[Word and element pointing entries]
----------------------------------------
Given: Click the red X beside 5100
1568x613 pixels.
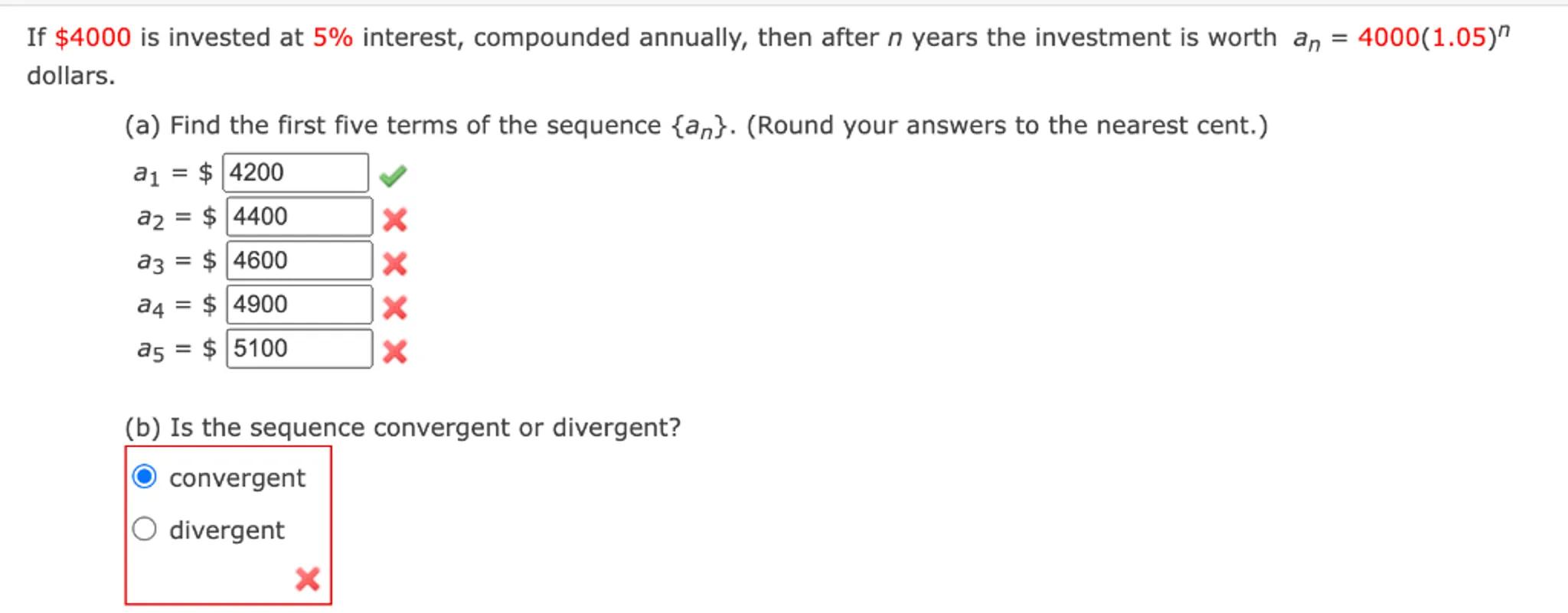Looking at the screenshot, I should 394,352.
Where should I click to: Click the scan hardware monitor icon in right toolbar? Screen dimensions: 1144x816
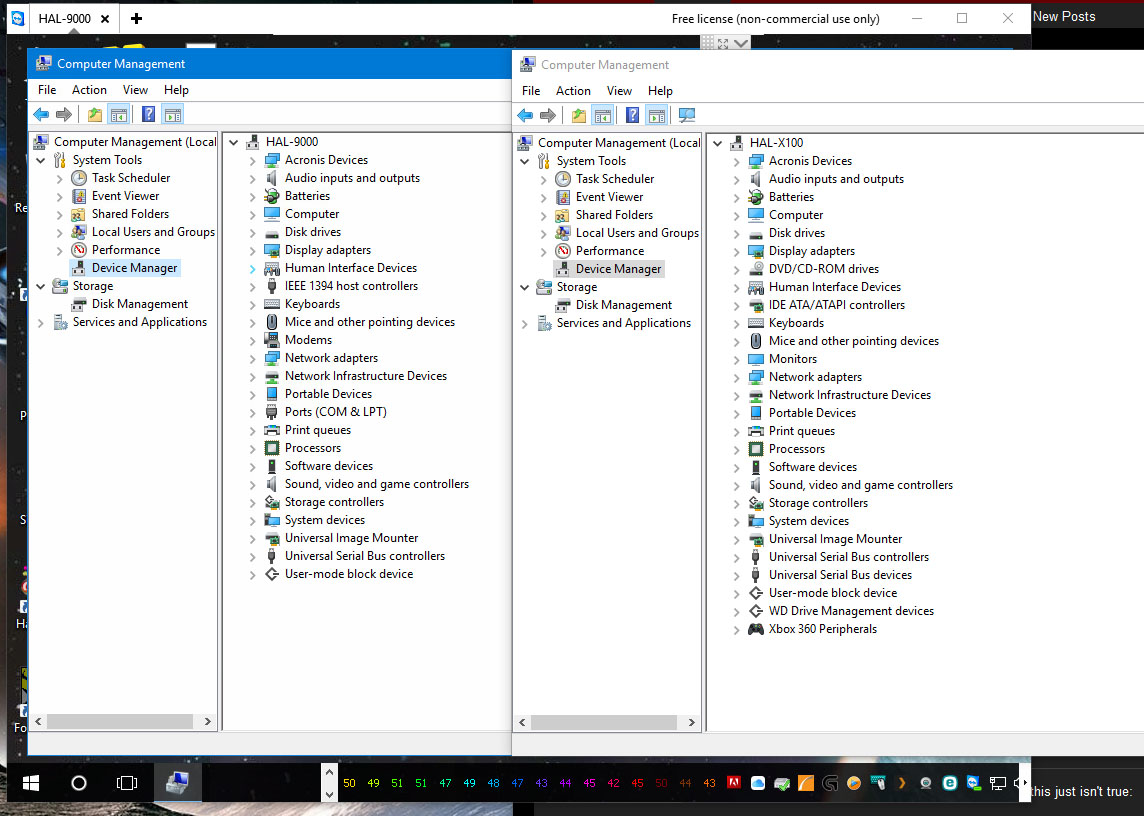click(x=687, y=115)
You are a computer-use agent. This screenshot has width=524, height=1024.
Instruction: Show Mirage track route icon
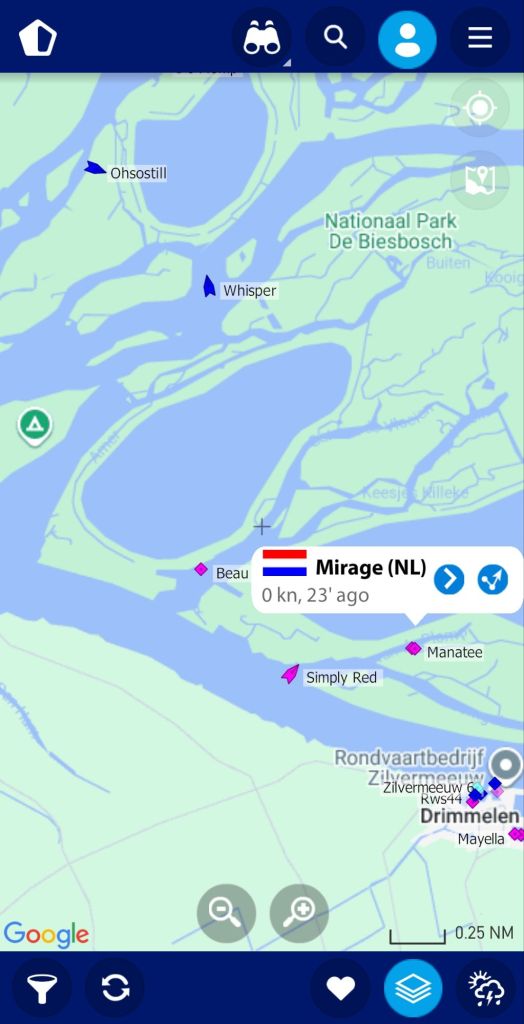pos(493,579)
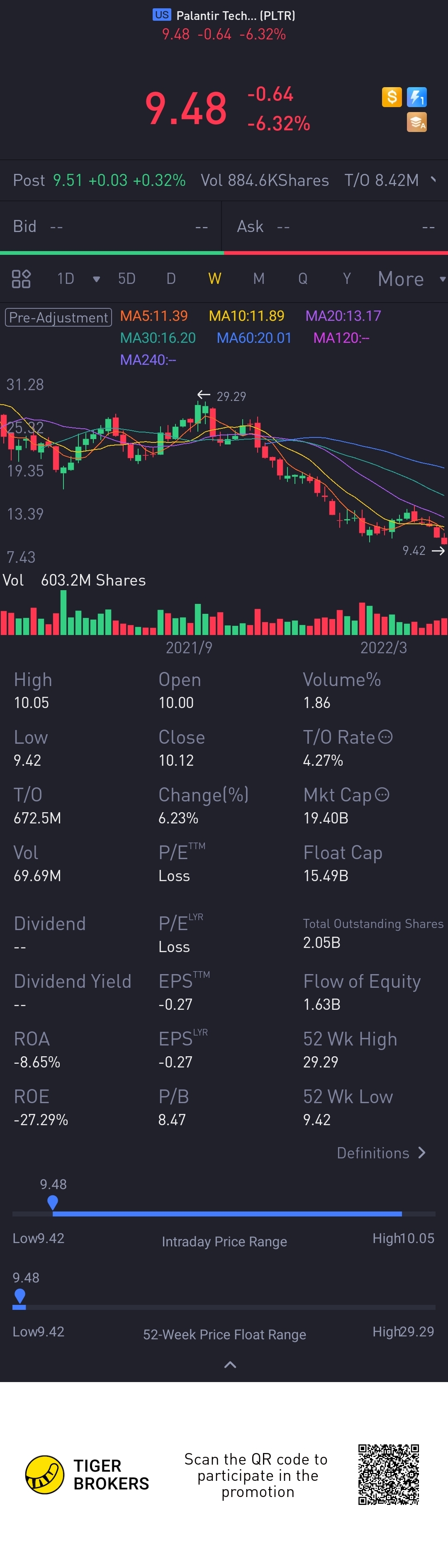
----------------------------------------
Task brief | Rewrite all of the data above, replacing every "icon" with "button" and keeping everything else the same. Leave the pictures out of your answer.

Solution for this exercise |
Given: Click the red X beside 5100
1568x613 pixels.
Looking at the screenshot, I should 394,352.
Where should I click to: Click the scan hardware monitor button in right toolbar? Screen dimensions: 1144x816
click(x=687, y=115)
You are a computer-use agent. This screenshot has width=524, height=1024.
Instruction: Show Mirage track route button
pos(493,579)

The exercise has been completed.